Just in! Pinarello Dogma with Campagnolo EPS- Unboxed, weighed and first impressions - Bike Rumor


----------



## Lick Skillet

not really that HOT!?


----------



## Cinelli 82220

6.77kg is lighter than I expected.

Pinarello himself said in an interview a few months ago that the EPS system wouldn't be available for a long time, and certainly not this year. Was he bluffing or did Campagnolo keep him in the dark too?


----------



## MRFIXALL4

The crocked old man with a crocked old cane walked down the crocked old road. Oh wait!, now he can ride his crocked old bike. Honestly that thing looks like someone hit it with a stun gun and it tried to shrivel up.


----------



## campagnoloneutron

AnthonyL88 said:


> Here's a new picture of the Dogma 2 Limited Edition with Campy Bora Ultra 2 wheels. HOT!!
> 
> Just in! Pinarello Dogma with Campagnolo EPS- Unboxed, weighed and first impressions - Bike Rumor


Thanks for posting that, the write-up has some interesting info on the first impressions of the EPS system. 
I noticed that at least these guys had the sense to replace the Shamal wheels that came with the bike with the Bora2 wheels. I like Shamal wheels as they are for sure very nice wheels but what a complete cheap out to supply this super premium $ bike with them and command a price thousands above normal!!! 

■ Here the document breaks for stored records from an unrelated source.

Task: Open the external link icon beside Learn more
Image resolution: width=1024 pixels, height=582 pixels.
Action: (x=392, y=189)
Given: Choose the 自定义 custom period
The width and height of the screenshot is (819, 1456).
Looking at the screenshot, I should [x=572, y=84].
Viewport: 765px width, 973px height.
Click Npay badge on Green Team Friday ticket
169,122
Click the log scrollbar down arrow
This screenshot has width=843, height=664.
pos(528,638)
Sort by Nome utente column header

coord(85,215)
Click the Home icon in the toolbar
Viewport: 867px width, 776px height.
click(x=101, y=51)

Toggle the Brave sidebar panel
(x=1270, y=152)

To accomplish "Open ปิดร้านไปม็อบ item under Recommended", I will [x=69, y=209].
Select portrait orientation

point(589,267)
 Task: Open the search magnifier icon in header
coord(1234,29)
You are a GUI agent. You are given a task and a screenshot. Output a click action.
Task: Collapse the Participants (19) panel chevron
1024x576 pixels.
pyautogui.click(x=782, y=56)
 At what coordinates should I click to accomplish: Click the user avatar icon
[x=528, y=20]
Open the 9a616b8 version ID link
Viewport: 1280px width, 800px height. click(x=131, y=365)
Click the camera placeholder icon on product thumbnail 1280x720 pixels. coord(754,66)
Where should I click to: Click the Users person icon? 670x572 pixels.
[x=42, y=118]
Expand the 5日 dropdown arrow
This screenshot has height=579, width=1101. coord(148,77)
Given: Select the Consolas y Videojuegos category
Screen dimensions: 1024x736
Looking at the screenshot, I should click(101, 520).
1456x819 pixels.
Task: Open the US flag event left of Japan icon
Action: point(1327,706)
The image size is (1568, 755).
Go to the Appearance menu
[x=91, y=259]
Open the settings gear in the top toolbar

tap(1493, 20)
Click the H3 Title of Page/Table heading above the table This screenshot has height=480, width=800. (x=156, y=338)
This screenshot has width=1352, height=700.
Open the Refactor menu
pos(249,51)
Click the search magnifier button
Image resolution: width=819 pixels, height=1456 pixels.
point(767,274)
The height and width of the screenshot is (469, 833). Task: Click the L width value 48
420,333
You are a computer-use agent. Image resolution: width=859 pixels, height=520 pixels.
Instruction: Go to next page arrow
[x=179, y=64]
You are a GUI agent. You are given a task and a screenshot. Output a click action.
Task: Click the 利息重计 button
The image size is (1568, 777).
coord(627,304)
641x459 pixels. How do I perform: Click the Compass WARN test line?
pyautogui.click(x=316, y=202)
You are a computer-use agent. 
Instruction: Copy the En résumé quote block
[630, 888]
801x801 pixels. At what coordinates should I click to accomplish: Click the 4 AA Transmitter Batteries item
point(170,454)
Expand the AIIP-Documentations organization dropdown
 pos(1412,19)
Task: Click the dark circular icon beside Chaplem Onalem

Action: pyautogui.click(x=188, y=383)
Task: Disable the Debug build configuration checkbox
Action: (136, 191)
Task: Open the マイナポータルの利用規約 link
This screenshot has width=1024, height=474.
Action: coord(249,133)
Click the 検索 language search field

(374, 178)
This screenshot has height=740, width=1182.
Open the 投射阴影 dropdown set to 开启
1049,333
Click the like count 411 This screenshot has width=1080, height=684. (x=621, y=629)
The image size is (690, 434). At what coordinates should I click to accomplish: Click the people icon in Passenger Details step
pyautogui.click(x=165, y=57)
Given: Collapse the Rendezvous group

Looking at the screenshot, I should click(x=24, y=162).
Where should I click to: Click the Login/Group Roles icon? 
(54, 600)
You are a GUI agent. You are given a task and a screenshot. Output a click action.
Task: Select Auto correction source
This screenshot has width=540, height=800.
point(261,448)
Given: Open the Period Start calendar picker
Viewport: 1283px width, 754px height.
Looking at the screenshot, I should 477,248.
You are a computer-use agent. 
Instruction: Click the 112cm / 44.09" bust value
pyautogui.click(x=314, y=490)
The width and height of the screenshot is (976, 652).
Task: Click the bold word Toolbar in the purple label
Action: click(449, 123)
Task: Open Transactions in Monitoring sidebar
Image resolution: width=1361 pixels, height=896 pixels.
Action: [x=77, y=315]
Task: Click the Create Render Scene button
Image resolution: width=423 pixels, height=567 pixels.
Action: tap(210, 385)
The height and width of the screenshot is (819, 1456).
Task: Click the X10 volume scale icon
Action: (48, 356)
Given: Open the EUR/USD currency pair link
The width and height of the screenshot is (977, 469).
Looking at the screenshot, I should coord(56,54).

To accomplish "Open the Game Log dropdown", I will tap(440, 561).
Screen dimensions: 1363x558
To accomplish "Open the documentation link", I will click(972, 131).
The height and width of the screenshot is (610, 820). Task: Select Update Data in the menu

These photos show the bike a little bit better than the initial photo (...any more?). The black schemes are difficult to capture photographically as the type and angle of the light source creates different visual effects and the camera does not always capture them. For instance; its quite hard to find photos that capture the Pina BOB paint scheme to full effect. All that said you can/will be able to do a custom build of the same bike (except for the unremarkable frame paint scheme) and with Bora2 wheels for many thousands less!!! The only requirement is a little knowledge and patience while the EPS parts become available. Incredible that someone would pop for this deal as it comes supplied out of the box. Sad fact is that someone out there will, though its doubtful that any of the cognoscenti here in this forum will be the ones to do so.


----------



## southparkcycles

I had a chance to check out one of the LE bikes the other day. It does look similar to some of the other BOB schemes they have within the line. 25 of these bikes are here in the states with 25 more on the way. Apparently there will be some Campy electric available for aftermarket sales sometime in the spring.


----------



## CLTracer

AnthonyL88 said:


> Nope, I know the EPS Record Group will cost around the same price as the Dura Ace Di2. So, I'm guessing EPS Super Record might cost around $1000 or so more than the EPS Record Group. Anyway, Wrench Science always take care of me, so I know I will get a good price on the EPS Super Record Group.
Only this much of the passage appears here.